The subjective well-being endpoint is the integrating aim of longevity psychiatry — the recognition that all the work across the volumes (cognitive preservation, mood treatment, the Modifiable Twelve factors, the interventions, the longitudinal care) ultimately serves the patient's subjective experience of a life worth living. Cognition and mood are critical, but they are not the endpoint themselves; they are components of the broader endpoint of subjective well-being across the full lifespan.
What subjective well-being encompasses. The construct integrates several components: hedonic well-being (the experience of positive emotion, life satisfaction), eudaimonic well-being (meaning, purpose, growth, the sense of a life well-lived), and the absence of suffering. It encompasses but exceeds the absence of psychiatric symptoms — a patient can be free of diagnosable depression and still not be flourishing; the endpoint is flourishing, not merely the absence of disorder.
Why this matters as the explicit endpoint. Medicine, including psychiatry, can drift toward treating measurable proxies — symptom scores, biomarkers, cognitive test performance — and lose sight of what these proxies serve. The longevity-psychiatry frame makes the endpoint explicit: the work serves the patient's subjective experience of a good life. The PHQ-9 score matters because it relates to the patient's experience; the cognitive trajectory matters because it relates to the patient's capacity to live as they wish; the interventions matter because they serve well-being, not because they optimize numbers.
The implications for clinical practice. Treating to remission of symptoms is necessary but not sufficient — the post-remission optimization work (Stage 21.4) addresses the gap between absence of disorder and flourishing. The longevity-psychiatry prescription — the Modifiable Twelve factors, the cognitive optimization, the purpose and connection and meaning work — serves subjective well-being. The clinical conversation includes the patient's own definition of a good life and what would constitute flourishing for them; the treatment is matched to that.

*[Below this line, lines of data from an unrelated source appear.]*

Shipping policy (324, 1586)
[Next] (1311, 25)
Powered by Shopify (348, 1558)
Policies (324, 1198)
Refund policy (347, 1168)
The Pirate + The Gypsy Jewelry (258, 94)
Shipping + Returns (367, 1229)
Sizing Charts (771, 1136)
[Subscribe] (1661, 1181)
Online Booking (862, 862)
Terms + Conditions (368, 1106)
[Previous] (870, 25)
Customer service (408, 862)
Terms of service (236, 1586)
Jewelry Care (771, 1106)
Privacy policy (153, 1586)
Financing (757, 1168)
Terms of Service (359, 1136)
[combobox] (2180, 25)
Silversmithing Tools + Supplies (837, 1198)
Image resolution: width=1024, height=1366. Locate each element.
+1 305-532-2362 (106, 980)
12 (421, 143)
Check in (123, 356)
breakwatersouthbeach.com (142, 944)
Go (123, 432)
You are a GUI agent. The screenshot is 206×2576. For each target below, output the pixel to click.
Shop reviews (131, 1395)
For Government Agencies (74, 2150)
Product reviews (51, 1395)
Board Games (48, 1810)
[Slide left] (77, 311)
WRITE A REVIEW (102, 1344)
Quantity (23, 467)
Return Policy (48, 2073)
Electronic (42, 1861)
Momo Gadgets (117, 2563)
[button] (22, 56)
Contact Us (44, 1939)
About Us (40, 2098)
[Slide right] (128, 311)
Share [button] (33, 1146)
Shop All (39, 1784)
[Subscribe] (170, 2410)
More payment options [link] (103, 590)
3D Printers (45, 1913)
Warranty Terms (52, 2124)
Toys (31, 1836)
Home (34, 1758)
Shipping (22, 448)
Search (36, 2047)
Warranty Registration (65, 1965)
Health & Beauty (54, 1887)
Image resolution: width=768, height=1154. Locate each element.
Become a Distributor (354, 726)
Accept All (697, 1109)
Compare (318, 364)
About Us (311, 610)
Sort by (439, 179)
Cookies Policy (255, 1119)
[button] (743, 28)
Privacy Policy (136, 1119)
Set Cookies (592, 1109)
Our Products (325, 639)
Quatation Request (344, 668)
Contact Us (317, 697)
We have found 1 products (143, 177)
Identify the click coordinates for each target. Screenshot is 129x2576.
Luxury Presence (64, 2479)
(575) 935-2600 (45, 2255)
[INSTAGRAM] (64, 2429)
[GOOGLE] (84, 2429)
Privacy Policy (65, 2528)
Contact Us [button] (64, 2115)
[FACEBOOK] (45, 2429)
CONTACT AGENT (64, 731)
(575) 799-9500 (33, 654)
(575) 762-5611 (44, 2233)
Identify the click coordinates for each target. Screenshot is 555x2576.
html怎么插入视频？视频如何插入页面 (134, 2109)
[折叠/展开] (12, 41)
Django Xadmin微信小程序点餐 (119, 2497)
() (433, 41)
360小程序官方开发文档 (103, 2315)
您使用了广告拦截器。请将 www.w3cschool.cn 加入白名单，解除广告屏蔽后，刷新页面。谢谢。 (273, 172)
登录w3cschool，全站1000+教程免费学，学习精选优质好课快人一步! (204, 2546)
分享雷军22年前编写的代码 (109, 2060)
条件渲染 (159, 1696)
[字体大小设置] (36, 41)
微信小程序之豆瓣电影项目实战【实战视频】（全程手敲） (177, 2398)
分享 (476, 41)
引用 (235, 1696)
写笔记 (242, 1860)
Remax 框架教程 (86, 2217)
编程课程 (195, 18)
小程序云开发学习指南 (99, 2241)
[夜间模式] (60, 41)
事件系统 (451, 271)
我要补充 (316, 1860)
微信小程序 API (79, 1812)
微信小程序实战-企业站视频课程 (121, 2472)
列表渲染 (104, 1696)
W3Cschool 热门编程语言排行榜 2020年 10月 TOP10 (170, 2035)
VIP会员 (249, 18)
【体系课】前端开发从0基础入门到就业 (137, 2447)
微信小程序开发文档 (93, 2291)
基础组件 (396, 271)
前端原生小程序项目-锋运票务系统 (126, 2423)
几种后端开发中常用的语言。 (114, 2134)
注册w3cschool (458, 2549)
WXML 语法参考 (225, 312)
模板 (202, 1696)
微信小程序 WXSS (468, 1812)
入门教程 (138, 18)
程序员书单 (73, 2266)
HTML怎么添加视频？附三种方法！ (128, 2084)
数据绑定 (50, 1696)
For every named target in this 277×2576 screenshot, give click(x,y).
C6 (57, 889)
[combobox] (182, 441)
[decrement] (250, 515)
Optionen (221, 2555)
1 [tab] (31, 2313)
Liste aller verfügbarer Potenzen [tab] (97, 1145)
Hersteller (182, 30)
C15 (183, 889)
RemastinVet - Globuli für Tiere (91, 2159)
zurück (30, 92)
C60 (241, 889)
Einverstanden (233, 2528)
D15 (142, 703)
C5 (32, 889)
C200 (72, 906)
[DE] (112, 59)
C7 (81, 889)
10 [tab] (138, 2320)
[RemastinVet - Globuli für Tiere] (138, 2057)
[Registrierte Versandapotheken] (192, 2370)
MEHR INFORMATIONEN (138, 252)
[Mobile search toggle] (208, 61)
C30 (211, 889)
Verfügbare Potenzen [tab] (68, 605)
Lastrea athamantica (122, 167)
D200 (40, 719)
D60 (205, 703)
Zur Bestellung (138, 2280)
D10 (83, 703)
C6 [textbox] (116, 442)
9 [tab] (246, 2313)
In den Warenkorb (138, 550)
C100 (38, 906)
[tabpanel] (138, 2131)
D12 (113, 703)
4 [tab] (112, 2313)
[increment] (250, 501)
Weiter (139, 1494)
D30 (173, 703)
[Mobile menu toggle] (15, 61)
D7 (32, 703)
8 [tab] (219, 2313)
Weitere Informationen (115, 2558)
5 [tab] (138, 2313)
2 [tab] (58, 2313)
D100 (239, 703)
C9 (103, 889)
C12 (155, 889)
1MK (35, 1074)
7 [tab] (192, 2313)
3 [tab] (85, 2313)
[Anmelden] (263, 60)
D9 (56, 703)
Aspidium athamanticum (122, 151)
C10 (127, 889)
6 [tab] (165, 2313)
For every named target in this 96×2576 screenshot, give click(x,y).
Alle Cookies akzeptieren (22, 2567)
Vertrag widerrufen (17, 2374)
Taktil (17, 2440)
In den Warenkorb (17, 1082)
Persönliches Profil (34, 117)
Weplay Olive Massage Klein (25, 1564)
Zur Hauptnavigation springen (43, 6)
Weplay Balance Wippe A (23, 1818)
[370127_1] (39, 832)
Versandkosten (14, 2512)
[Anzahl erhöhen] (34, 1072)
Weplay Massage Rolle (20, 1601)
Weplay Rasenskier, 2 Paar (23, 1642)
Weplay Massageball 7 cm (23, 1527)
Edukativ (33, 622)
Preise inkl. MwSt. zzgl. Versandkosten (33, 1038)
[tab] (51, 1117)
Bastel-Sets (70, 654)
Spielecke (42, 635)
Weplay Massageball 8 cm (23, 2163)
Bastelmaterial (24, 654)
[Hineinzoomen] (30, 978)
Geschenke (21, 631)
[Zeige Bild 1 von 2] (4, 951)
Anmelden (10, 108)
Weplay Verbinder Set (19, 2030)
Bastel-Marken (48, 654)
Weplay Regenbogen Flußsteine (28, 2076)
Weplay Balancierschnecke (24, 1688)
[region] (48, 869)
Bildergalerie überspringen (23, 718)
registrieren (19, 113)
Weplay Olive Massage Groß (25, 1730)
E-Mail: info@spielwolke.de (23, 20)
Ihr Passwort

The endpoint across the full lifespan. Subjective well-being is the endpoint at every life stage — in the 30-year-old optimizing for the decades ahead, in the 60-year-old navigating transitions, in the patient with cognitive decline whose well-being still matters and is still addressable, in the patient at the end of life whose dignity and comfort and connection are the substance of well-being in the time remaining. The longevity-psychiatry frame, spanning the full lifespan, keeps the endpoint constant: the patient's subjective experience of a life worth living, across all of it. The discipline is to hold the subjective well-being endpoint explicitly — to remember that all the work serves the patient's experience of a good life, to treat toward flourishing and not merely the absence of disorder, and to keep this integrating aim central across the full lifespan of care.